January 2nd, 2009 at 7:18 pm
As I’ve written on Jennifer’s blog, I think a lot of male writers are paralysed by the thought of appearing mysoginist, and so write “strong” female characters who never make mistakes and have no flaws or weaknesses, and so are not interesting or believable characters. Male characters, even heroic characters, are allowed, even expected, to make mistakes and have weaknesses to try and overcome. As you point out, when Brian Wood writes a woman who “screws up”, some readers react against it – but if Megan was male, they probably wouldn’t.
My least favourite kind of male-written female character is the Woman Who Is Always Right. Hero acts, heroine tells him whether he did the right thing of not. And it’s usually not, loudly, and sometimes violently.
When I started my last webcomic serial, “Ness”, I felt somehow transgressive because I was writing a female protagonist who ultimately gets it completely wrong, and has flaws she fails to overcome. My current comic, “The Cattle Raid of Cooley”, also features a prominent female character who drives a large part of the story but (spoilers!) ultimately doesn’t get what she wants. Both the endings were given to me by the ancient stories I’ve adapted them from, but I hope I’ve managed to make their journeys believable.
But that’s enough blowing my own trumpet. I agree with you – Gaiman is very good at writing women as people with flaws and agency, and also very good at writing from the point of view of male eejits who just don’t understand women at all.

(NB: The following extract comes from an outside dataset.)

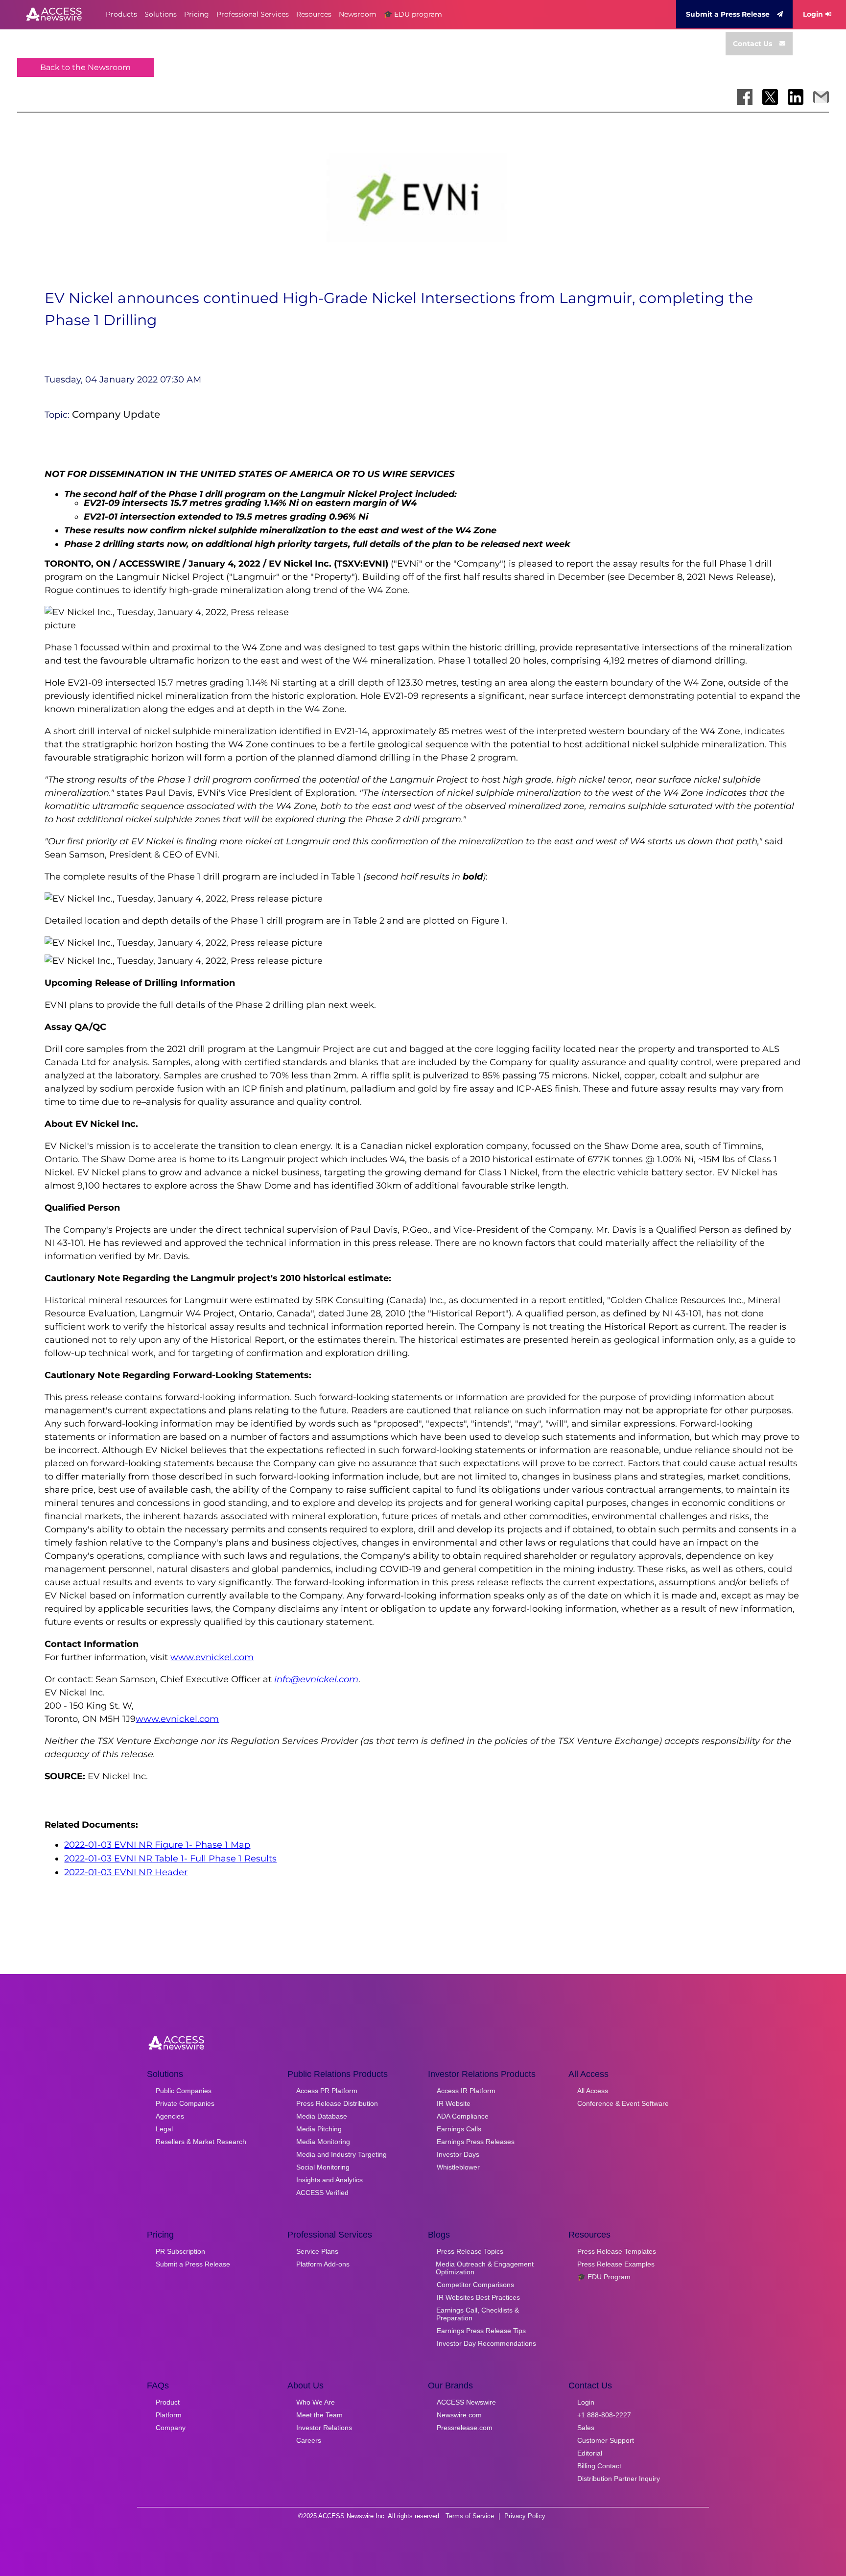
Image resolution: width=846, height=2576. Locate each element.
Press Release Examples (616, 2264)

January 8th, 2009 at 9:07 pm
On the subject of that scene in “Y” (again, SPOILERSPOILERSPOILERSPOILERSPOILER):
Moments before Alter pulls the trigger, Yorick is comparing 355 and himself to the main characters of “Moonlighting” (“You worried I’m gonna confuse you with Bruce Willis?” “**** that, Three-Fifty. I’m Cybill, *you’re* Bruce.”) That’s what convinces her to stay with him – and then she dies. For me, that was the really tragic part: just about every time a story dangles the possibility of a male-female relationship with the roles reversed, one party dies (“Strangers in Paradise”, arguably “Firefly”) or else they see the error of their ways and return to the traditional model (“W Juliet”).